Problem to solve:
Rewrite every line in the stretch from the line containing "Viewport: 471px width, 297px" through the line containing "Action: point(72,314)", both ends included and requests kept as they are. Multiply each coordinate in the answers by 0.55 and round it to a whole number, with halves rounding up.

________

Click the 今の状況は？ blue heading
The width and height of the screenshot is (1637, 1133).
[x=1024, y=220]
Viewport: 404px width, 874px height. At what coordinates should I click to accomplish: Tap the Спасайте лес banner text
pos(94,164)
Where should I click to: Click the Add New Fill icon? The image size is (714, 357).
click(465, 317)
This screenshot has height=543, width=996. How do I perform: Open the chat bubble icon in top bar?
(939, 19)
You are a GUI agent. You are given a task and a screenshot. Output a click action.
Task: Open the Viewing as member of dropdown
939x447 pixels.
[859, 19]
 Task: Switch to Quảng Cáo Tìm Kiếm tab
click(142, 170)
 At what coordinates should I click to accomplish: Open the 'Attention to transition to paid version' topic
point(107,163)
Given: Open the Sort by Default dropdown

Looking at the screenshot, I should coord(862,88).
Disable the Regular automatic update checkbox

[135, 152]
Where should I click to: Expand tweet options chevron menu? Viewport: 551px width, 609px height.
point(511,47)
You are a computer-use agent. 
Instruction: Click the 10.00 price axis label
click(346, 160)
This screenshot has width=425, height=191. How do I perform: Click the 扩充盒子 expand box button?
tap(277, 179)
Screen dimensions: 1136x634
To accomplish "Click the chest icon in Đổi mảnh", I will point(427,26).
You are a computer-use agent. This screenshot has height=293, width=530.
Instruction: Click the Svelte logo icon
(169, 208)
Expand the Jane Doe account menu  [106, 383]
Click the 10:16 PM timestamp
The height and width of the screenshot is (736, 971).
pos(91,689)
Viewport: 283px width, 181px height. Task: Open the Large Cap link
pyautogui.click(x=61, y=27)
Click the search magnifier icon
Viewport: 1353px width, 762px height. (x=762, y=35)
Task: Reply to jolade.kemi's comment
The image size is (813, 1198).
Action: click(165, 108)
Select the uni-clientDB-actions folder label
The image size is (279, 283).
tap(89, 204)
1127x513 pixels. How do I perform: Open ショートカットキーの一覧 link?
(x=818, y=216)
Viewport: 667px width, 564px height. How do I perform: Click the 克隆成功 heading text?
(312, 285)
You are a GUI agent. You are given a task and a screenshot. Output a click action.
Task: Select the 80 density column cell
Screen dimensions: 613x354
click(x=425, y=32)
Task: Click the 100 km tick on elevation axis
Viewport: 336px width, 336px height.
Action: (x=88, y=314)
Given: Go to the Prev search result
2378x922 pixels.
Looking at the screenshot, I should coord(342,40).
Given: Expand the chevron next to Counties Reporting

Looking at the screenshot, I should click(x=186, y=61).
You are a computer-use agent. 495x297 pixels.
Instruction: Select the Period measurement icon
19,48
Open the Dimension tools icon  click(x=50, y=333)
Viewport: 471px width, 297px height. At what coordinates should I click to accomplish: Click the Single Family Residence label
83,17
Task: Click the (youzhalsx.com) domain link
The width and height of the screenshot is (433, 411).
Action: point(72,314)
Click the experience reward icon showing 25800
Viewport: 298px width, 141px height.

________

Task result:
Viewport: 471px width, 297px height. At what coordinates should I click to accomplish: Click the Single Family Residence label
46,9
Task: Click the (youzhalsx.com) domain link
The width and height of the screenshot is (433, 411).
Action: point(40,173)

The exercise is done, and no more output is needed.